![]()
Last night I finished The Yiddish Policemen’s Union by Michael Chabon. I loved it. Even though I listened to it on audio, I bought a used hard copy over the weekend so I can review some of the best passages. Chabon has that knack for detail—not just adding detail, but adding the perfect details that simultaneously describe the scene, set the tone, and make you think. Very, very rarely does he make a wrong step in this book.
I’m also about half-way through the author interview they added as additional tracks. The conversation starts with the novel’s genesis (Chabon finding a Yiddish phrase book for travelers) and then turns to the notion of genre fiction. Obviously, this is a detective story and Chabon talks lovingly about Raymond Chandler’s Philip Marlowe novels, but what truly surprised me was when the conversation turned to other genres. A few times, Chabon specifically invokes Tolkien when he’s discussing building this new world of Jews relocated to Alaska. He refers to building the back story as being Tolkienesque and describes this alternate Alaska as a “fantasy.”
This truly surprised me because it’s not fantasy at all: it’s quite clearly science fiction. The book has almost nothing in common with Tolkien’s Lord of the Rings but is incredibly similar to Philip K. Dick’s, The Man in the High Castle. In Critical Theory and Science Fiction, Carl Freedman uses Dick’s alternate history of the Axis having won WWII as one of the exemplary cases of what science fiction does best; this section of the book continually ran through my mind as I listened to Chabon’s novel given the many similarities.
When talking about mixing so-called literary styles with genre, Chabon and Jonathan Lethem’s names always pop up. The genres pretty clearly include fantasy, comic book/superhero fiction, and the detective story, but I find it surprising that Chabon didn’t understand his own novel as inherently science fictional. I don’t think this would have gotten past Lethem, who started his career as a science fiction novelist. (BTW, on this topic I also wonder how much Lethem’s plot may have been influenced by Watchmen, but that’s just an aside).
Anyway, this book was strongly recommended to me by a professor who thought it should be on my preliminary exam, and boy was he right. Careful readers may remember Brian McHale’s thesis that the modernist text foregrounds the epistemological whereas the postmodern foregrounds the ontological; the classic example of the modernist text is the mystery or detective novel where the protagonists search for an elusive answer, whereas the postmodern text is science fictional, which is more interested in experiences than answers. What’s brilliant about The Yiddish Policemen’s Union is that it straddles this dividing line perfectly, perhaps knowingly—it’s an ontologically foregrounded detective story.

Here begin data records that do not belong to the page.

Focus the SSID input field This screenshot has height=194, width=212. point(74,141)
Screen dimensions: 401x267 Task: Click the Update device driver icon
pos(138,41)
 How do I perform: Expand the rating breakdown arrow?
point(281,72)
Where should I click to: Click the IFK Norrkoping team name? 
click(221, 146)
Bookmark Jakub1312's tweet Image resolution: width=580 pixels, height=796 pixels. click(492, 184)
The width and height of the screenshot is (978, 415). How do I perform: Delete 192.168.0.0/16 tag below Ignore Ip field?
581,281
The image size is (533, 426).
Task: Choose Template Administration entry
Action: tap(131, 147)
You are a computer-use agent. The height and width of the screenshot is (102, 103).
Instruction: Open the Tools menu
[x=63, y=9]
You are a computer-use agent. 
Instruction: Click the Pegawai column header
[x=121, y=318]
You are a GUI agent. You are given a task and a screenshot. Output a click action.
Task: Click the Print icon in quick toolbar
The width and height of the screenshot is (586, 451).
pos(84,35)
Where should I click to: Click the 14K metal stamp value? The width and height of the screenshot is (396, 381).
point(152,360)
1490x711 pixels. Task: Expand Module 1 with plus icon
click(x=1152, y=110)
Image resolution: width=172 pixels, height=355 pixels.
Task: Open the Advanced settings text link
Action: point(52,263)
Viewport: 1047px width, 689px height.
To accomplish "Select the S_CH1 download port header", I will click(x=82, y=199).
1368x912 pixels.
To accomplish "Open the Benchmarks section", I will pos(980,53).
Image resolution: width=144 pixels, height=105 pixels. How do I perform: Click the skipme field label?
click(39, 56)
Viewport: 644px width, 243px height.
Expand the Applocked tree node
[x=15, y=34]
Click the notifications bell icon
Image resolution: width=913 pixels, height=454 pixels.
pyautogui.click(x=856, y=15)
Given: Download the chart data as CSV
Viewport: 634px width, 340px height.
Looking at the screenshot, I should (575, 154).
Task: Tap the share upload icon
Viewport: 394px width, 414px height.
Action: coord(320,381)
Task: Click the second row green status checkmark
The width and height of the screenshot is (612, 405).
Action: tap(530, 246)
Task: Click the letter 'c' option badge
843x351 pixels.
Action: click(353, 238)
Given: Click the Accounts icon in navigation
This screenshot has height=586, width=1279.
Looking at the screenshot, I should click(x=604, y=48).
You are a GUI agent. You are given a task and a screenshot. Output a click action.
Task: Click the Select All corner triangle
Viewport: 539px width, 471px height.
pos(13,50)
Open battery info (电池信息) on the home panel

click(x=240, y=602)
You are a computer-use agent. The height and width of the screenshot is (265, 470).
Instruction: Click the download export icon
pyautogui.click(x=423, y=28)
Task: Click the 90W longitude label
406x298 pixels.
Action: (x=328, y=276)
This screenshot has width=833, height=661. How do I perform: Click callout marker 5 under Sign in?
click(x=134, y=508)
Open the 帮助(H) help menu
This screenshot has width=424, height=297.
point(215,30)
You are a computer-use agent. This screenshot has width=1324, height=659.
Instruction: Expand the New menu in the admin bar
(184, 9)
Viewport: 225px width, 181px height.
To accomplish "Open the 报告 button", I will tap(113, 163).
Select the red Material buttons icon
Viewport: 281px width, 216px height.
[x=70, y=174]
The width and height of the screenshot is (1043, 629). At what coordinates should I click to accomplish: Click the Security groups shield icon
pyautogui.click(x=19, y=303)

Anyway, it’s one of those books where I both mourned the coming of last page, yet could not put it down. Many rereads are on the cards, I would guess.
UPDATE: Of course, I no sooner write this when I listen to the rest of the interview and Chabon makes a specific point to bring the conversation back to science fiction. I think it’s actually the interviewer from Harper Audio who doesn’t understand the connection, but Chabon actually makes an eloquent case for this novel joining the ranks of other great alternate histories such as L. Sprague De Camp’s Lest Darkness Fall and, yes, The Man in the High Castle. Sorry to have doubted you Mike.
Current Mood: Quite Good | ![]()
One Comment
I do think that many people don’t know how to make the split between SF and fantasy. So alternate history doesn’t seem like SF to many. Perhaps that’s where the interviewer got confused.